Data in this exercise

------------------------------------------------------------------------

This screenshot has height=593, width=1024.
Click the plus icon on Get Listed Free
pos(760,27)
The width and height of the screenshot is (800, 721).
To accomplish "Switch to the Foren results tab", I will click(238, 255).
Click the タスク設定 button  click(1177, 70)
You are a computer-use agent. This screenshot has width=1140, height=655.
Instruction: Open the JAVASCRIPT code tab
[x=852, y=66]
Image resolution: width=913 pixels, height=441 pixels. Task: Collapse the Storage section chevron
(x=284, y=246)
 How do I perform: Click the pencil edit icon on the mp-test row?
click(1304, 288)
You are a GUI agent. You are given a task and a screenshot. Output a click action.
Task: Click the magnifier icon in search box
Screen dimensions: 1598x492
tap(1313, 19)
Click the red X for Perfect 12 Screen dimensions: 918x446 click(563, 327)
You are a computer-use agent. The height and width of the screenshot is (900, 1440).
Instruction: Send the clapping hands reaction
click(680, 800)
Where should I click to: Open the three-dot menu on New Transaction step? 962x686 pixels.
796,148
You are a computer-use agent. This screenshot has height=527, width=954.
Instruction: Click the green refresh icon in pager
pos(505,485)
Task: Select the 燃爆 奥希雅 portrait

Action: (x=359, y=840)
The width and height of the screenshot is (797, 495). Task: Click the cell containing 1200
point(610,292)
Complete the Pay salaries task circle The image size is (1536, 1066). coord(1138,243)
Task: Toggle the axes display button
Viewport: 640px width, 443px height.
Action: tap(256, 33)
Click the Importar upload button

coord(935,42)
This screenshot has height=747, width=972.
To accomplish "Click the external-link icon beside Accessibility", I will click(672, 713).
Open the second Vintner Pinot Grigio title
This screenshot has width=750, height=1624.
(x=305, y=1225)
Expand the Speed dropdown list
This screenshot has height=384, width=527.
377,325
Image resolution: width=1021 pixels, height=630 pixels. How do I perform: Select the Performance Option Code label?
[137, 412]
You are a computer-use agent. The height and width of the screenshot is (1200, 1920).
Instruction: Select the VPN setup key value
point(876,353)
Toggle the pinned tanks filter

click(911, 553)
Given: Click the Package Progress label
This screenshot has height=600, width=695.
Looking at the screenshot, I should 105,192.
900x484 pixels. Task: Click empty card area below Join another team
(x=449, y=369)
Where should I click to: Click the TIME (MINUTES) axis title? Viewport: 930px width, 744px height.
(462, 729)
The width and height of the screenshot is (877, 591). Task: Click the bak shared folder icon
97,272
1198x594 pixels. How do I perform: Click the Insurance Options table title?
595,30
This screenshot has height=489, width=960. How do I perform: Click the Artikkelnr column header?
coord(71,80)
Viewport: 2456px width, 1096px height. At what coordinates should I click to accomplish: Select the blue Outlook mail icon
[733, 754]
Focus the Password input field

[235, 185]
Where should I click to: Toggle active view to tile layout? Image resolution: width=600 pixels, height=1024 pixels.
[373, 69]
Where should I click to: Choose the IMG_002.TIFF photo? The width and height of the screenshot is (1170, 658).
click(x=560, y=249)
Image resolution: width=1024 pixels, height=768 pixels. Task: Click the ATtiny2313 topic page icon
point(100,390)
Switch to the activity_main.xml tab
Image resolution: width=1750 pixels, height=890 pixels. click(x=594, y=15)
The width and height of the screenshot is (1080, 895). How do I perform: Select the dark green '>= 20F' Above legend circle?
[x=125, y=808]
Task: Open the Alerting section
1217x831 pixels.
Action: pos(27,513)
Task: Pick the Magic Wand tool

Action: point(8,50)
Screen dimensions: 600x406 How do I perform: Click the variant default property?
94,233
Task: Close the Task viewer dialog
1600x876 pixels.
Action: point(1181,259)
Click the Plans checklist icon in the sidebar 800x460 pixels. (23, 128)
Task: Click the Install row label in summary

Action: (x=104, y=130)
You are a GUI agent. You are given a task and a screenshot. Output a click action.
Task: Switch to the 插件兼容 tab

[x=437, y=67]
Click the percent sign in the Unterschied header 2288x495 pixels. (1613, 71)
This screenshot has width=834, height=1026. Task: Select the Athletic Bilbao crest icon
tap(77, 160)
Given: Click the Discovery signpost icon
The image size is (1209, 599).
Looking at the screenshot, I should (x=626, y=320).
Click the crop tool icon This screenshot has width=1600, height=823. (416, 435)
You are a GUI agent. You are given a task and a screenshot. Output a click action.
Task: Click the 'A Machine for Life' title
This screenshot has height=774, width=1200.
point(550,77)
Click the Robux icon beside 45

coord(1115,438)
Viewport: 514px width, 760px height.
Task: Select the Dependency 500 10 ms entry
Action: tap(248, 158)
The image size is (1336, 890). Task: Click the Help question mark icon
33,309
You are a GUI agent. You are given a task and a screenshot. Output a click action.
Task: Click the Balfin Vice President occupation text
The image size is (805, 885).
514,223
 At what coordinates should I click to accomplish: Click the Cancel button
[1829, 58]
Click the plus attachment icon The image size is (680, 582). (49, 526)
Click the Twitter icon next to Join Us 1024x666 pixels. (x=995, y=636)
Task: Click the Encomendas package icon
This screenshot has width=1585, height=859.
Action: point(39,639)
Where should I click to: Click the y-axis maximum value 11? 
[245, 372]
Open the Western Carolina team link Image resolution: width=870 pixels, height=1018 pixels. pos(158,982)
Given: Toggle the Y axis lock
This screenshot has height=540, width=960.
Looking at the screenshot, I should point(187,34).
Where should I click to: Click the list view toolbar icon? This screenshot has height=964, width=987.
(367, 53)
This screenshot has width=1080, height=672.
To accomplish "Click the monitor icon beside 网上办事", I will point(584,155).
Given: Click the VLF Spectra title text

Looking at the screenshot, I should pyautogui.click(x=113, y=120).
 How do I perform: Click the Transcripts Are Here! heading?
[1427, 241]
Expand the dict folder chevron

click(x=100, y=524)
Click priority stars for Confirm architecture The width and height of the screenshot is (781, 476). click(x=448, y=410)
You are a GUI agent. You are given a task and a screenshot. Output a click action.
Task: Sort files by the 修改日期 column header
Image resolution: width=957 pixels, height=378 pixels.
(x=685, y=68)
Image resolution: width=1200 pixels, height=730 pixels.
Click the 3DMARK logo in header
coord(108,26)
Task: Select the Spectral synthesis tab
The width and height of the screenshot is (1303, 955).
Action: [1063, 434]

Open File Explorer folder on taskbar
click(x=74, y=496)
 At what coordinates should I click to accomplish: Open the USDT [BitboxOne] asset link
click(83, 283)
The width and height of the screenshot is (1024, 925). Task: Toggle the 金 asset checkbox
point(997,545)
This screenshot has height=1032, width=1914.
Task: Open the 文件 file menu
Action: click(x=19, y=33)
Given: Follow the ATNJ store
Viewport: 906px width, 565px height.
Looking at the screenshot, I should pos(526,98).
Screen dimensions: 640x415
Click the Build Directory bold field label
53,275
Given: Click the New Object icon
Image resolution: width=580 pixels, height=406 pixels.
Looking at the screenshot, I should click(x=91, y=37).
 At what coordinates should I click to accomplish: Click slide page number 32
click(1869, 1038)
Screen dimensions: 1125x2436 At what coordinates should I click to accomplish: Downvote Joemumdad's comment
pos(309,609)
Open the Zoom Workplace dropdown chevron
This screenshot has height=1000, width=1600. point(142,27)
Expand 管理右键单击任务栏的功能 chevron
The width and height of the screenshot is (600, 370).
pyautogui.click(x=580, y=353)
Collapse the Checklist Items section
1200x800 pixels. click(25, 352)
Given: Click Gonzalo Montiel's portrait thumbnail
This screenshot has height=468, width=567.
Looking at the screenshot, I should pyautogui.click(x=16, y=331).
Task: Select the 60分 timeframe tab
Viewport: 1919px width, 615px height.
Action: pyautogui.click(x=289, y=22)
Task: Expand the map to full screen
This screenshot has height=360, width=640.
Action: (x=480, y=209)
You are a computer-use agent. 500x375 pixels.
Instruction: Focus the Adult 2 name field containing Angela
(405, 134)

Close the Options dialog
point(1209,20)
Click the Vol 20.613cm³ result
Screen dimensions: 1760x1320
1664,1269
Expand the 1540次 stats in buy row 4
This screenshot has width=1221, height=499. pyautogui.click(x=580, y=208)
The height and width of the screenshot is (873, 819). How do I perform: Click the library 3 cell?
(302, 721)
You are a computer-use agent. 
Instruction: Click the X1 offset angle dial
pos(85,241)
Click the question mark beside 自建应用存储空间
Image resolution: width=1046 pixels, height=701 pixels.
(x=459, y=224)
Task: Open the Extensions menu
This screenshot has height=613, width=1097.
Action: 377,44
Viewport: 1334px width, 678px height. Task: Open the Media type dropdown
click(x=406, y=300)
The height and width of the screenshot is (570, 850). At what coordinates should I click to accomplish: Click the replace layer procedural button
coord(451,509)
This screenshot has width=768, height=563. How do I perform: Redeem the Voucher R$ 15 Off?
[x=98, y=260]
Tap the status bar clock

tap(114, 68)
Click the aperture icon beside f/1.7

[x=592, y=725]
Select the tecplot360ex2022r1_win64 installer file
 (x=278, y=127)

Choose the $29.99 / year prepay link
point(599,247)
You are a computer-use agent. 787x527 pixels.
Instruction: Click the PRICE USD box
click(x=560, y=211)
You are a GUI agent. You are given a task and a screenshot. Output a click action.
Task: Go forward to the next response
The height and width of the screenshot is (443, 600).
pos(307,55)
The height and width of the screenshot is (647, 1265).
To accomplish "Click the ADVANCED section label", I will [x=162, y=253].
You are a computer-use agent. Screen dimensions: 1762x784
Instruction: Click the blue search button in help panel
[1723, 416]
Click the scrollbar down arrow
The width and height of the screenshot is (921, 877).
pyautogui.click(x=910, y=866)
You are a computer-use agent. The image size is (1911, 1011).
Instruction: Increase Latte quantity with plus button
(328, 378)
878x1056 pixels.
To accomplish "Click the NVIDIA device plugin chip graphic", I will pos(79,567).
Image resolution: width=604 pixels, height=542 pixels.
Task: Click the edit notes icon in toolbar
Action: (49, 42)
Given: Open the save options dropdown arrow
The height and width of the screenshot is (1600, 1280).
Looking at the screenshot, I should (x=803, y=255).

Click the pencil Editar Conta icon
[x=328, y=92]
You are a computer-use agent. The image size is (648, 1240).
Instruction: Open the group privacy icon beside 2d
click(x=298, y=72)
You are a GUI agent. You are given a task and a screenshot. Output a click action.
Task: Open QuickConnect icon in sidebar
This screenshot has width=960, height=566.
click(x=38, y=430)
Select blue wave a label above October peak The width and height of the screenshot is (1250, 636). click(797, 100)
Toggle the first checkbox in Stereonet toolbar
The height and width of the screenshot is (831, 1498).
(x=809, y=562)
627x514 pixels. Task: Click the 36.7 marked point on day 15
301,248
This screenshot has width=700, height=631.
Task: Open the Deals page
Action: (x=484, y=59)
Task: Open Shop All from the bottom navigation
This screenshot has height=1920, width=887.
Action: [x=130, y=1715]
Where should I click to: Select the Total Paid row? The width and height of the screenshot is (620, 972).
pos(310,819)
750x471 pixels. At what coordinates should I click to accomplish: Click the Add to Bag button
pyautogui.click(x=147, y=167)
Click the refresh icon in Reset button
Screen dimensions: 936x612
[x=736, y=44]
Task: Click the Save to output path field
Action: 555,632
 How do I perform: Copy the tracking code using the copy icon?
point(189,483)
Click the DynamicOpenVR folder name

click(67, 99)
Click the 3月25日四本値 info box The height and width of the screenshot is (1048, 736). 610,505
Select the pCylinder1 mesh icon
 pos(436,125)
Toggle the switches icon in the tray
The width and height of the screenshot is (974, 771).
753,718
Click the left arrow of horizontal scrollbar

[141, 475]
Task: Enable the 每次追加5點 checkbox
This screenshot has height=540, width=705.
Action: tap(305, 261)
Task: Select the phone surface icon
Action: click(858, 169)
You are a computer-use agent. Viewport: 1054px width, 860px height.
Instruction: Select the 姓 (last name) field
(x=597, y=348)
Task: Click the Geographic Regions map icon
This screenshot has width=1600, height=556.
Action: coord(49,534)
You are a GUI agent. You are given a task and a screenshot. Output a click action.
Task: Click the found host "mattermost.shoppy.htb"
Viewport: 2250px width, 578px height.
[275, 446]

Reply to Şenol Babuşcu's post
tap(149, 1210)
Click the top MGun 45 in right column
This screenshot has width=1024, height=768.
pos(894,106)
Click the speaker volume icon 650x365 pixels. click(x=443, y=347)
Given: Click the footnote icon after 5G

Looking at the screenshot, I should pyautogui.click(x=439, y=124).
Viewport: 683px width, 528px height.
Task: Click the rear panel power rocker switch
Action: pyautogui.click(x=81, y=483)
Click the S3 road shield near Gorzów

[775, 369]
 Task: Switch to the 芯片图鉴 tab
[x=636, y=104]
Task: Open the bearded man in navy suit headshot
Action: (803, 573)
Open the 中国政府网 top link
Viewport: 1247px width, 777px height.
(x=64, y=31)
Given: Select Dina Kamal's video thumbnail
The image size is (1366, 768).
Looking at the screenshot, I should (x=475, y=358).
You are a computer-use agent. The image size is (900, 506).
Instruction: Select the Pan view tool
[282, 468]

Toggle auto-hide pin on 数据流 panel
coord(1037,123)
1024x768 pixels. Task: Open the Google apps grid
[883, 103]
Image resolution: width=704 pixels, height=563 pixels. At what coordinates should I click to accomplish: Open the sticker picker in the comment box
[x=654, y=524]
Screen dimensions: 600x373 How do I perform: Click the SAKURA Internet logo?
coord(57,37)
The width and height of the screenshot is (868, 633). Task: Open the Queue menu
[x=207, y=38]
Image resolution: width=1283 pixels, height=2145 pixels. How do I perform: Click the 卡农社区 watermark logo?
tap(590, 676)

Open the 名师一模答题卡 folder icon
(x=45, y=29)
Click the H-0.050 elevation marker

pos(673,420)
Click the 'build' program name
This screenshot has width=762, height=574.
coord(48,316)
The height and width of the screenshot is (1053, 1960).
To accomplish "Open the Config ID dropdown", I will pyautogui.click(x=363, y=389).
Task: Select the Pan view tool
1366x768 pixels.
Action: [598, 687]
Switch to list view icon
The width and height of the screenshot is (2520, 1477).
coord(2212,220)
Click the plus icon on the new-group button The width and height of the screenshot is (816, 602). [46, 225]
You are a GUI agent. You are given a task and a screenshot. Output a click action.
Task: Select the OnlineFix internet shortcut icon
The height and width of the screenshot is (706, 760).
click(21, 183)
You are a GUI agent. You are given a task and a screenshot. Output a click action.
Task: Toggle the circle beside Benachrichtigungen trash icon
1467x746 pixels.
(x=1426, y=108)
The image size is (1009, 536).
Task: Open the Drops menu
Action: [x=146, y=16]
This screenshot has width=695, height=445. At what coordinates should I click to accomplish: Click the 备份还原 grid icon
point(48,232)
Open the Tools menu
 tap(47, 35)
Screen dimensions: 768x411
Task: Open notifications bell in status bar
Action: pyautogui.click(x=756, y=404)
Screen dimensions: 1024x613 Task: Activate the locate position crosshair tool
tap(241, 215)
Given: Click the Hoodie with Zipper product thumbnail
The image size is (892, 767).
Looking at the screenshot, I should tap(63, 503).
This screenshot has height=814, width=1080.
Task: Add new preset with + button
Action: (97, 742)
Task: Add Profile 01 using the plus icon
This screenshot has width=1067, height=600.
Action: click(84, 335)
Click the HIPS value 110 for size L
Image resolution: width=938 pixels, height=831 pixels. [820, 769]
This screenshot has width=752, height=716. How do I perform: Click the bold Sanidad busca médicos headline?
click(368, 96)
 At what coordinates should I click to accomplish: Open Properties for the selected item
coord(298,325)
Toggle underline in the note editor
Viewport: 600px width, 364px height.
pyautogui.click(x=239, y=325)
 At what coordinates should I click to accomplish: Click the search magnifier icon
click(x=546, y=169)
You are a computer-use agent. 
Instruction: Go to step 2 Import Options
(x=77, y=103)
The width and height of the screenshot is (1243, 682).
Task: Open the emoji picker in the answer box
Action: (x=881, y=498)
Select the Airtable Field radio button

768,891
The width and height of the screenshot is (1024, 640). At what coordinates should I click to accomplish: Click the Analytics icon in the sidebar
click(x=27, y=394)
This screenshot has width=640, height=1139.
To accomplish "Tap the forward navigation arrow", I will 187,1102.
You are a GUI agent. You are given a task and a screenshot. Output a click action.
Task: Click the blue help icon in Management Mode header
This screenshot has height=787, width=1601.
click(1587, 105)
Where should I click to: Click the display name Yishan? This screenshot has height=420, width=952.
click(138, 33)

------------------------------------------------------------------------

Requirement
If a line above holds the word "thumbnail", copy it.

Written reply
Given: Click Gonzalo Montiel's portrait thumbnail
Given: Select Dina Kamal's video thumbnail
Given: Click the Hoodie with Zipper product thumbnail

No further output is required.